The quench action approach to out-of-equilibrium quantum integrable models

In this PhD thesis quantum quenches to 1D quantum integrable models are studied by means of the quench action approach. Using the large-system-size scaling of overlaps between the initial state and Bethe states as basic input, this method gives an exact description in the thermodynamic limit of the time evolution and equilibrium of local observables after a quench. The method and its conditions are derived rigorously, after which implementations to interaction quenches from the BEC state of 1D free bosons to the Lieb-Liniger model and from the Néel state to the spin-1/2 XXZ chain are discussed in full detail.

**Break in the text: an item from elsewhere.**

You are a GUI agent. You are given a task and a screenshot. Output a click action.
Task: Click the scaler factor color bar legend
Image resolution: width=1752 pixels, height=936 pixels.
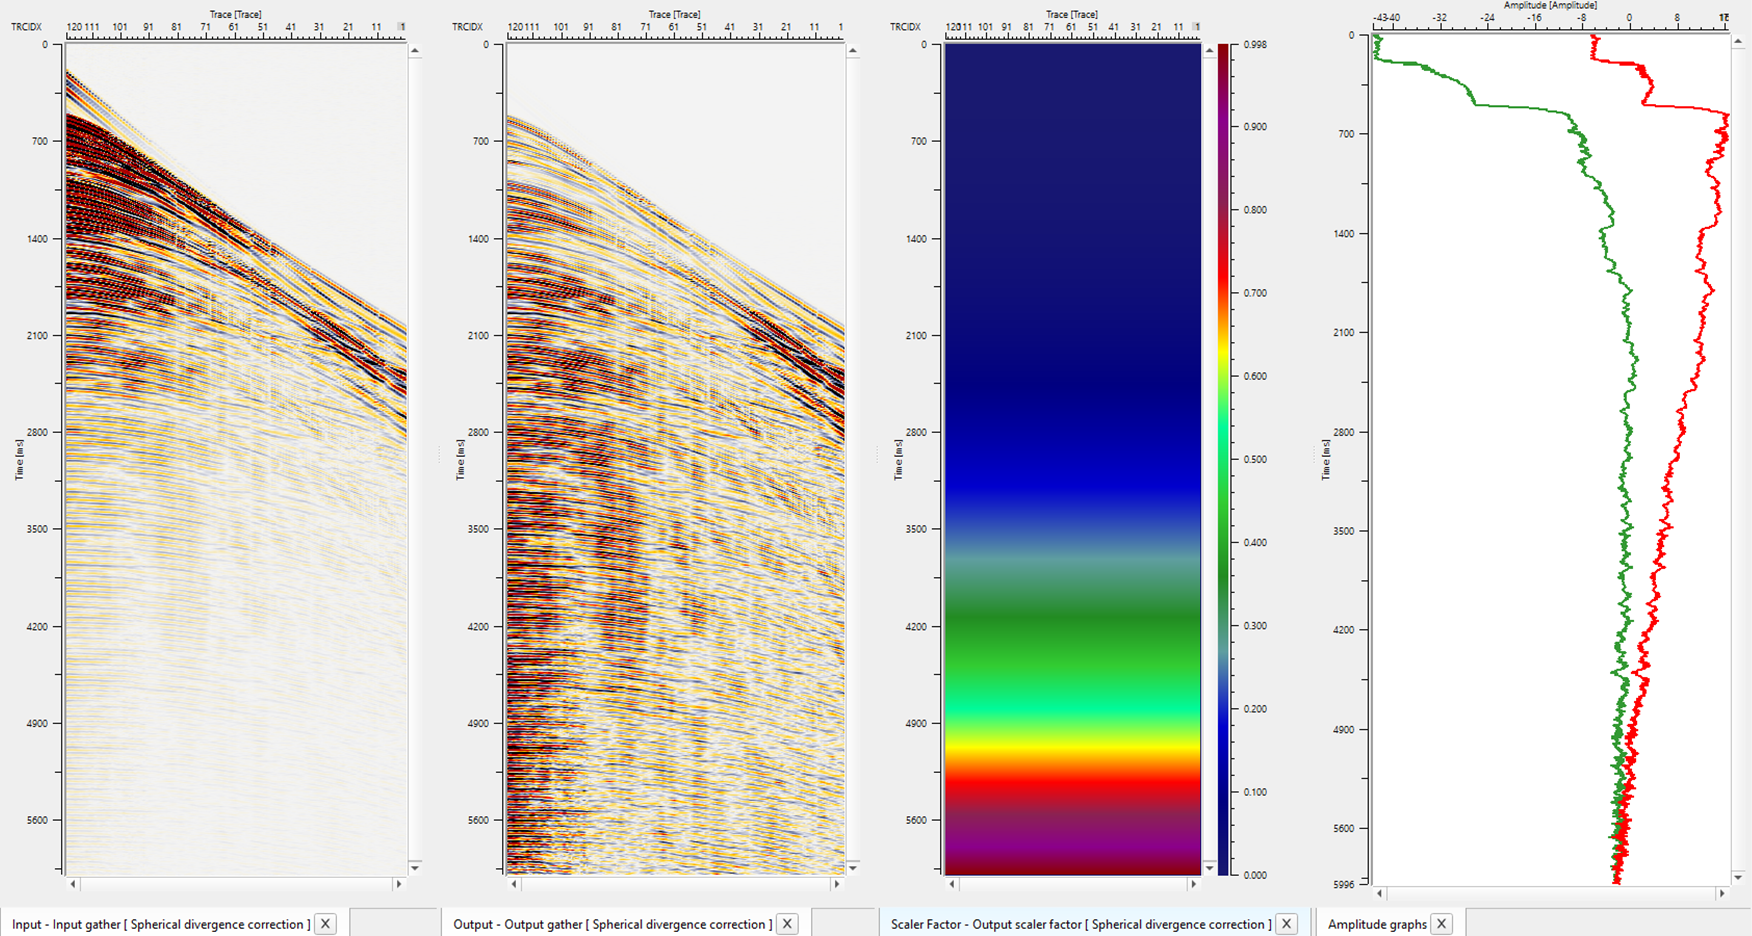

In both cases the root densities of the stationary state are determined via generalized thermodynamic Bethe Ansatz equations and solved analytically. For the Néel quench this is supplemented with a comparison to the prediction of a generalized Gibbs ensemble based on all local conserved charges. A surprising discrepancy between the predictions of the two methods is found, whereas the quench action result is shown to be consistent with numerical results. Furthermore, the quench action approach is employed to study instantaneous Bragg pulses in the Tonks-Girardeau gas and using a Fermi-Bose mapping pulses in a harmonic trap are also considered. Our results show a clear separation of timescales between rapid and trap-insensitive relaxation immediately after the pulse, followed by slow in-trap periodic behavior.